ACTIVITY
Identify each line in the records below that contains the word "from", and copy it.

SOURCE MATERIAL
= Beginning of Section =

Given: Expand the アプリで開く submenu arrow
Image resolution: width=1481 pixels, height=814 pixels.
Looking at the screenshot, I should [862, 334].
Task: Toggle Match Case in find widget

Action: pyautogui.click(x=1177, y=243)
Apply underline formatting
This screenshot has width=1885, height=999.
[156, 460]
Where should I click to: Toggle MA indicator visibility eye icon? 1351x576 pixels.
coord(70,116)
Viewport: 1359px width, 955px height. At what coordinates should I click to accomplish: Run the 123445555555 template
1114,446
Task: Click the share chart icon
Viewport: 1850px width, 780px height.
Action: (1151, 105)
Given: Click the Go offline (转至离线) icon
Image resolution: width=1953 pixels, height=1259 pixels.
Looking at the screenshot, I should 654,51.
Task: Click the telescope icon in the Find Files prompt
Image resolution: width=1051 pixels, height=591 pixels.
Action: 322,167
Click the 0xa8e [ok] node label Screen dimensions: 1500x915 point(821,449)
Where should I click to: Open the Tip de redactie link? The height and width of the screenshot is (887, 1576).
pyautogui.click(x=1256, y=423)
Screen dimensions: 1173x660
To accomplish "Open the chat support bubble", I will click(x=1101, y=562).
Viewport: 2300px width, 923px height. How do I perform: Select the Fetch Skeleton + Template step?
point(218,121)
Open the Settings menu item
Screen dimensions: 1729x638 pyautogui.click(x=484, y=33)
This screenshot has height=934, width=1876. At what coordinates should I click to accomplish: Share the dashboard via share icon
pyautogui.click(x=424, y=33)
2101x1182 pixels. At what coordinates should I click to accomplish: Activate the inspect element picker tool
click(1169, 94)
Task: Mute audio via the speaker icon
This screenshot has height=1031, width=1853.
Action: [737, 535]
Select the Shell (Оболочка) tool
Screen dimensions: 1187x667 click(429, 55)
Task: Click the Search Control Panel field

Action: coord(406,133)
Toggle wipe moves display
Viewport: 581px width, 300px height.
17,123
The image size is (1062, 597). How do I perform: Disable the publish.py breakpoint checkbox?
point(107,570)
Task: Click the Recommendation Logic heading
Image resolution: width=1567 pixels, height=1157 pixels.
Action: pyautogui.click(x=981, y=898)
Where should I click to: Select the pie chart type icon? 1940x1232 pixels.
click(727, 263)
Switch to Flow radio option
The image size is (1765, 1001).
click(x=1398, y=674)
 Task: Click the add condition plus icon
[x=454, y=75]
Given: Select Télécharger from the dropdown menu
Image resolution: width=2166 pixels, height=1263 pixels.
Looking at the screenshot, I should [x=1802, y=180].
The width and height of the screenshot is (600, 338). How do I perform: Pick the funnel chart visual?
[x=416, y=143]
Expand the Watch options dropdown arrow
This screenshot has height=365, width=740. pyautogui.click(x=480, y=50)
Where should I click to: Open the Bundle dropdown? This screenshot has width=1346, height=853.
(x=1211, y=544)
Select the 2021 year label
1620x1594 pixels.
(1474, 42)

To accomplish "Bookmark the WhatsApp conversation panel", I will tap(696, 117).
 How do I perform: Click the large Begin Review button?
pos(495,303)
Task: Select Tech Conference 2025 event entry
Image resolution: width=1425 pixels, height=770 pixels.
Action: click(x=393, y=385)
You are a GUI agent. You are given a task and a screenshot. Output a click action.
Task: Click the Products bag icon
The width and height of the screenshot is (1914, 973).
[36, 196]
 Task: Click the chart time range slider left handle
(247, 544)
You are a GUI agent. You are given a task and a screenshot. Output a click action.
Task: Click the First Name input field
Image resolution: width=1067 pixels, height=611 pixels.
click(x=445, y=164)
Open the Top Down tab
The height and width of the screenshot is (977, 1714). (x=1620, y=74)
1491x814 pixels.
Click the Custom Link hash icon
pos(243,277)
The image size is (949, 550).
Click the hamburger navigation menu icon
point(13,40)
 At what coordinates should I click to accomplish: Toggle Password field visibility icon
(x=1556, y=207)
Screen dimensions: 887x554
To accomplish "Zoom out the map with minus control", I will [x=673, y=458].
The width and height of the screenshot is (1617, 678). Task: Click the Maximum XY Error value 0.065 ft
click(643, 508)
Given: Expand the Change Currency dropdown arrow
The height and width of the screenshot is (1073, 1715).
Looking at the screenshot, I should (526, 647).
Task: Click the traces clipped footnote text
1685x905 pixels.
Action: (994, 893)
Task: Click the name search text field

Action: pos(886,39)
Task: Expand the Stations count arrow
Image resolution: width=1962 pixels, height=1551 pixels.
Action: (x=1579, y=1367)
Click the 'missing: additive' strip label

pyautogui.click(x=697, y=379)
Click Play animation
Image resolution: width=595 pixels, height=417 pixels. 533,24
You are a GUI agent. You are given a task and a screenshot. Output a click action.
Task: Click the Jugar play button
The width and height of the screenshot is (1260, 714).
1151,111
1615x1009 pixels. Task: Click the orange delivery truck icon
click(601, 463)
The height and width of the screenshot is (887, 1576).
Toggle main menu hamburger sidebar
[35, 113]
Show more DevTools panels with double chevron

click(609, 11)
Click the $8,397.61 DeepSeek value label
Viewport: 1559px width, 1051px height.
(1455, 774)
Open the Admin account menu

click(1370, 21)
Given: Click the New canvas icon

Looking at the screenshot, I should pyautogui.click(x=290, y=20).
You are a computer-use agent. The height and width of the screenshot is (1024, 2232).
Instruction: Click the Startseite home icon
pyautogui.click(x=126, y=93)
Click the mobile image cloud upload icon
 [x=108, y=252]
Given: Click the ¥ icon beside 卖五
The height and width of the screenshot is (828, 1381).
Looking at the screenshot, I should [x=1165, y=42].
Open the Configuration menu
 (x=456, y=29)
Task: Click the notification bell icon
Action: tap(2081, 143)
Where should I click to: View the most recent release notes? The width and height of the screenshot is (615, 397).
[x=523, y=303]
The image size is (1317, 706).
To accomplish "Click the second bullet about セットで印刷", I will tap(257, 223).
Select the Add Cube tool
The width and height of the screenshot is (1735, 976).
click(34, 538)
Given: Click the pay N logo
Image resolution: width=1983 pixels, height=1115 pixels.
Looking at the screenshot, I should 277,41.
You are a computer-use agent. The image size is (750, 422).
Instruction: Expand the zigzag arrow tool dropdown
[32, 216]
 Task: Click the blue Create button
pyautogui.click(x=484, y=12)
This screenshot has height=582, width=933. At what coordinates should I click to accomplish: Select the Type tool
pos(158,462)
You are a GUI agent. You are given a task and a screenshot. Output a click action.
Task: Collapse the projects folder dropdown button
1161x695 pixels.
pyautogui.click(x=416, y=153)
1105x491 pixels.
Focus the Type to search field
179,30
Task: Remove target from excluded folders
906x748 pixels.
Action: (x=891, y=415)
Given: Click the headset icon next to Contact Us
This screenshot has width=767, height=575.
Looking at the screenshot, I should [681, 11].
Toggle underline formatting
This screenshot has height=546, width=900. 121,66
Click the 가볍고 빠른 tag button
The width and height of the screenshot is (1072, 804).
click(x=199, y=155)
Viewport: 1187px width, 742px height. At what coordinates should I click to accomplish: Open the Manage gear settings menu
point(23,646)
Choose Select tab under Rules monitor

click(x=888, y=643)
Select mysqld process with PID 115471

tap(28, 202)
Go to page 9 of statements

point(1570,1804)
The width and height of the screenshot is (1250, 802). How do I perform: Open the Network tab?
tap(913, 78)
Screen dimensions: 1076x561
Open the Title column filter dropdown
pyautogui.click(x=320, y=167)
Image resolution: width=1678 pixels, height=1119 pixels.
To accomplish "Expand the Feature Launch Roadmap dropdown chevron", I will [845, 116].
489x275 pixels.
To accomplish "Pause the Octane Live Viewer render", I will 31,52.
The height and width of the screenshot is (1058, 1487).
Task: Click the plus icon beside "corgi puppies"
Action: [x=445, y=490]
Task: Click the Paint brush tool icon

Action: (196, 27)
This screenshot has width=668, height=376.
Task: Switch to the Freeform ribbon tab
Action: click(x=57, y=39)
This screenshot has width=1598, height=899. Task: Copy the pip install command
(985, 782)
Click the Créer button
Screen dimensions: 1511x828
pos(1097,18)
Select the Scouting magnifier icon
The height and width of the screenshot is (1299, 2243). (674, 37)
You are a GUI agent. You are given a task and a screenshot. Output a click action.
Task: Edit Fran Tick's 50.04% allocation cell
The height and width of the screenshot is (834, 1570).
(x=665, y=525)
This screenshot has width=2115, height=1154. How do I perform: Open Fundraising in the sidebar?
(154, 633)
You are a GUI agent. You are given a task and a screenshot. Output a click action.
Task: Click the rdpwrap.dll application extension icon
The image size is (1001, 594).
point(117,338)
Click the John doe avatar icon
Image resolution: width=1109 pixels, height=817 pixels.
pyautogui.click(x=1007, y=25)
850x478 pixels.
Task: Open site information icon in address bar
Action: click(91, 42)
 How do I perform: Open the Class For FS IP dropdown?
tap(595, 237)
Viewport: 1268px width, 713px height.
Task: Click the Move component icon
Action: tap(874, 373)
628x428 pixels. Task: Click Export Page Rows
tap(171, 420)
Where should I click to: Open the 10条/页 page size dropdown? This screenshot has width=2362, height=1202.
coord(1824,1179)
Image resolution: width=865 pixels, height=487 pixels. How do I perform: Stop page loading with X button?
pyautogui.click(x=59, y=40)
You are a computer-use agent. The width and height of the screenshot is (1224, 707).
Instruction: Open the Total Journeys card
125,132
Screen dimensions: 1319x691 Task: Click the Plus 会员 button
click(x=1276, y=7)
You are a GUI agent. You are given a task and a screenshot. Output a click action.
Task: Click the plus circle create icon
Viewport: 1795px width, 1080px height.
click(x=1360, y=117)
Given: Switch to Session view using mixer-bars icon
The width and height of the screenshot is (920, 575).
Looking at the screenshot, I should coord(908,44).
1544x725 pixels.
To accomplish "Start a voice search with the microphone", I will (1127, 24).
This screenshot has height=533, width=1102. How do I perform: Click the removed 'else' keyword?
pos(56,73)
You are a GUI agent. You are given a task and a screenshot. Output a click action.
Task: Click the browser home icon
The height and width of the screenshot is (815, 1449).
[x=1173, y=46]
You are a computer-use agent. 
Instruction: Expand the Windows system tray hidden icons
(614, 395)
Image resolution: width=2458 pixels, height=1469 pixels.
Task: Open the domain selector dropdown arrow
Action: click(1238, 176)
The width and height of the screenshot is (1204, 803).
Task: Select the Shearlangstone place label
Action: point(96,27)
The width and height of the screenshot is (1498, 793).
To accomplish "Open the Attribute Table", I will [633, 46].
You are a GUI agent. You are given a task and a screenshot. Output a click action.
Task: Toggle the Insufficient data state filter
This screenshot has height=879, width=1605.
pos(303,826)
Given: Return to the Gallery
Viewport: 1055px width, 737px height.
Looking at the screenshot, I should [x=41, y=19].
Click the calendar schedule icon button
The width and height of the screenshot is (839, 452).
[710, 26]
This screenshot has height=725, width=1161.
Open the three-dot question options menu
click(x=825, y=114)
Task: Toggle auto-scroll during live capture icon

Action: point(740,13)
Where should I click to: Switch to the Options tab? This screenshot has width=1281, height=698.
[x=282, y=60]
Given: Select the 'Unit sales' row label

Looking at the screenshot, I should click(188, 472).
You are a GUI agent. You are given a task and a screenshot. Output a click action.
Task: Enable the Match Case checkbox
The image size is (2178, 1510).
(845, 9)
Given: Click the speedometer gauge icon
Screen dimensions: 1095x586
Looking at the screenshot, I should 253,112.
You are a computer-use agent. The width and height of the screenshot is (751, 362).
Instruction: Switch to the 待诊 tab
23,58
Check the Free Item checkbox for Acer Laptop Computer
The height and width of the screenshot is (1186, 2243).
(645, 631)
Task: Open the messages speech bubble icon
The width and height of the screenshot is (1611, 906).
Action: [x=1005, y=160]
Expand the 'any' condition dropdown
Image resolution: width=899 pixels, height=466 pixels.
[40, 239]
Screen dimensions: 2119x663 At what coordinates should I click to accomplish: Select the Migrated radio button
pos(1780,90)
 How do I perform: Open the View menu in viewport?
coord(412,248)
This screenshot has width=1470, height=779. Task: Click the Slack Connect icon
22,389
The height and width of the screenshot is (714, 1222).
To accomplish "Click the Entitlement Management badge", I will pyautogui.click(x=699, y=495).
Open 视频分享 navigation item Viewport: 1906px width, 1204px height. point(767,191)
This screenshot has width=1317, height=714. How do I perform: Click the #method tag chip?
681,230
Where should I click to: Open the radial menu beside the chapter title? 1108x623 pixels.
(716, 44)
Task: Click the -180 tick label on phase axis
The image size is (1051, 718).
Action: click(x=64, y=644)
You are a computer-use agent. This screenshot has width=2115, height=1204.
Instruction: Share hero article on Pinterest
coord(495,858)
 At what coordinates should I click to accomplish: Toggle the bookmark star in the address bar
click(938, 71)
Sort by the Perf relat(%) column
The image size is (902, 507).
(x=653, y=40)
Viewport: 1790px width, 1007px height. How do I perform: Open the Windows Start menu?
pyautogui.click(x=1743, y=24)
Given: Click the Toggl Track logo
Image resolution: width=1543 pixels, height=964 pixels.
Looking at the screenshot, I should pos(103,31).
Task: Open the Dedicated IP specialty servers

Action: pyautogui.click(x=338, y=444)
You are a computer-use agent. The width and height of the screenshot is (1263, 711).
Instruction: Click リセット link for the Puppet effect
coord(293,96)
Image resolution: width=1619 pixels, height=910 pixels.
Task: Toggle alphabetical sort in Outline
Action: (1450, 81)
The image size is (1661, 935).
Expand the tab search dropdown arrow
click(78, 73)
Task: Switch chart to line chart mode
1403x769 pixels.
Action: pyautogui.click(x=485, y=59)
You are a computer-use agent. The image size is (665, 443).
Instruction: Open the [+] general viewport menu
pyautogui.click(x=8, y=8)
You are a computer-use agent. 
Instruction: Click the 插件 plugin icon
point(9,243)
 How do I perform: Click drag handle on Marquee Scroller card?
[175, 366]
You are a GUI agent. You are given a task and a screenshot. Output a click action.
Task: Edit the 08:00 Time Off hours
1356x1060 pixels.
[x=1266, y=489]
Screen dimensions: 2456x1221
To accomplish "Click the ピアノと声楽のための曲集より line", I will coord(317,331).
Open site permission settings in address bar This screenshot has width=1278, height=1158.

= End of Section =

FINISHED TASK
Given: Select Télécharger from the dropdown menu
Task: Remove target from excluded folders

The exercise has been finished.